È da qui che è iniziato tutto… la regola principale consiste nel non farsi catturare dai cattivi.

Le altre regole sono: non farsi notare, non parlare troppo, non chiedere, sconfiggere la paura e mantenere la calma qualunque cosa accada, stare lontani da tutte le persone armate, non perdere mai la speranza e diventare saggiamente egoisti; sinceramente l’ultima non l’ho ben capita, ma, visto che la terza regola consiste nel non chiedere, ho deciso di tenere per me questo dubbio.

Nel frattempo si sono fatte le 9:00 del mattino, abbiamo impiegato circa tre ore per arrivare in questo posto a me sconosciuto; di fronte a noi ci sono delle strutture di legno, che galleggiano su una distesa infinita di acqua. Chissà chi ce ne avrà messa così tanta?! Io non ho mai visto una cosa del genere e non mi sembra tanto invitante, si muove troppo, ma, visto che non posso avere paura, devo essere forte.

Mamma non è tanto tranquilla e dalle espressioni neanche i nostri compagni; loro non sono coraggiosi come Ulisse, ma io, che ho letto le sue avventure, ho imparato ad essere come lui.

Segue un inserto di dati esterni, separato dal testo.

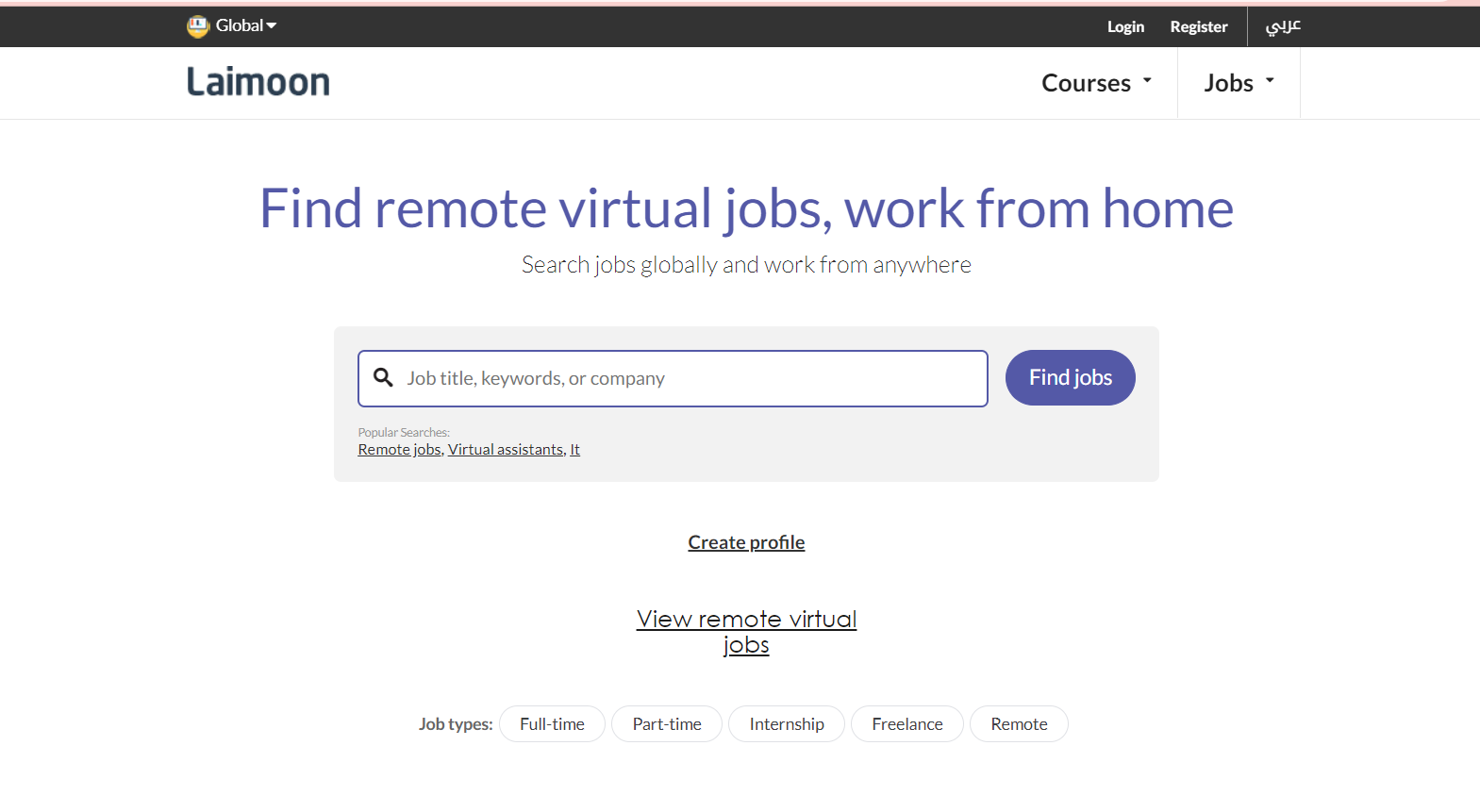
Task: Select the Full-time job type
Action: point(552,724)
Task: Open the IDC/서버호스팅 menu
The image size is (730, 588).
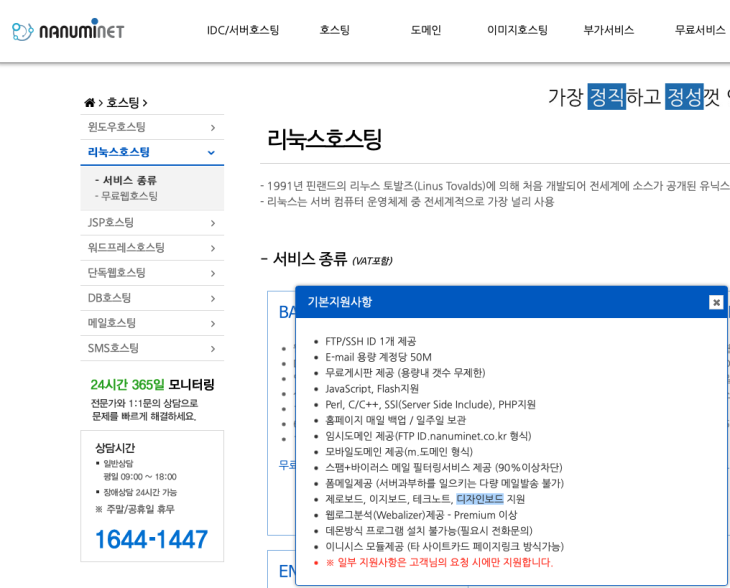Action: (x=243, y=30)
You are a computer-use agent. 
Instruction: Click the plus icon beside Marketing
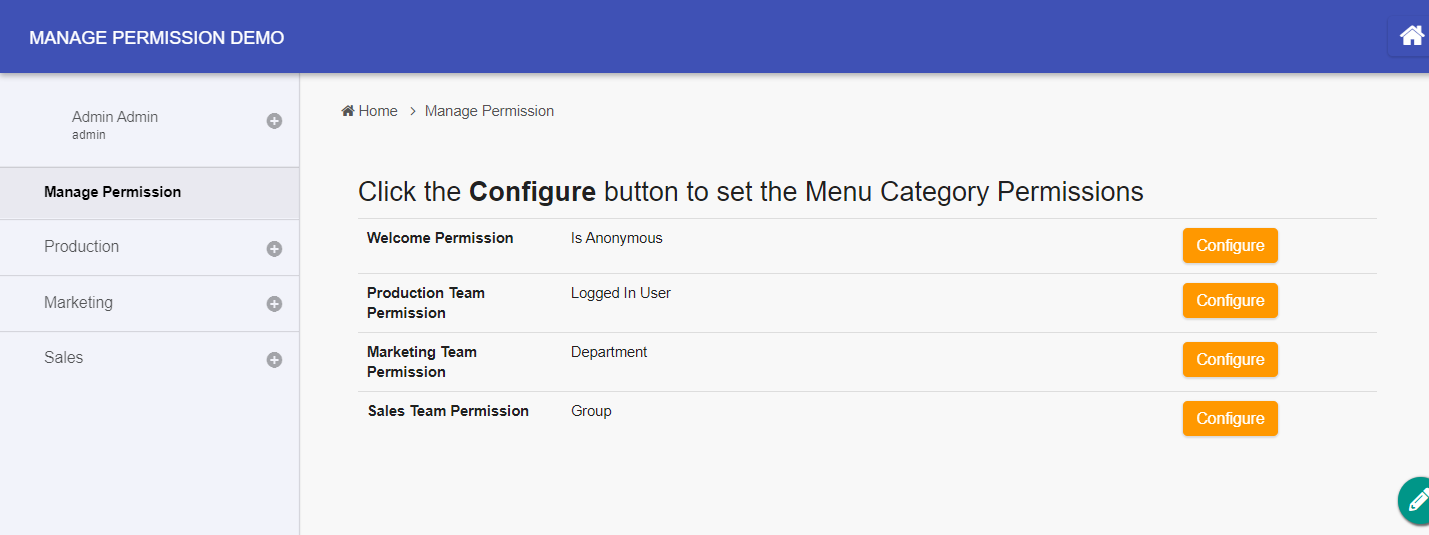click(x=274, y=304)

Un’altra ora è passata e durante l’attesa interminabile mia mamma mi dice che le regole del gioco non sono più le stesse: lo scopo, ora, è di arrivare a destinazione, quella che mia madre chiama “libertà”.

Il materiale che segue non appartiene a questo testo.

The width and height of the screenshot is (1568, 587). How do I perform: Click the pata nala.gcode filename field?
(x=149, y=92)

Dopo aver fatto un’interminabile fila, è arrivato il nostro turno, davanti a me ci sono due uomini alti, robusti e dallo sguardo freddo… chiedevano i soldi. – Soldi!? Ma non erano gettoni? –

Il nonno, prima di partire ci diede 500 monete, che ci avrebbero aiutato a vincere il gioco. A quanto pare, però, non bastavano, perchè la prima classe aveva un costo di 300 gettoni, la seconda di 200 e la terza di 100. Io e la mamma, quindi, non potevamo viaggiare insieme.

Dopo aver deciso di sacrificarsi, andando lei in seconda classe e facendo viaggiare me in quella più sicura, mi salutò con un bacio e mi abbracciò forte forte come non aveva mai fatto prima, raccomandandosi di vincere per entrambi; io le dissi di non preoccuparsi perché per lei avrei affrontato tutti i mostri del mare, come il valoroso Ulisse aveva fatto contro Scilla e Cariddi.

Salito fin su e, dopo aver indossato il salvagente, prendo posto accanto ad un anziano signore, dall’aspetto un po’ bruto, ma che dolcemente mi asciuga le lacrime.

Mi confidai con lui e gli feci molte domande: cos’è quell’enorme distesa d’acqua? E questa cosa galleggiante?

Lui mi rispose con tranquillità e mi spiegò tutto… quell’enorme distesa d’ acqua si chiamava mare e quella cosa galleggiante era la barca che ci avrebbe portato a destinazione; spero solo che il viaggio non duri 10 anni come quello del mio eroe e che una volta arrivato a terra possa riabbracciare la mia mamma, come Ulisse fece con la sua amata Penelope.

Il tempo sembrava non passare mai; da dove mi trovavo vedevo ancora la fila di persone che si spingeva per entrare nella barca per prendere gli ultimi posti rimasti.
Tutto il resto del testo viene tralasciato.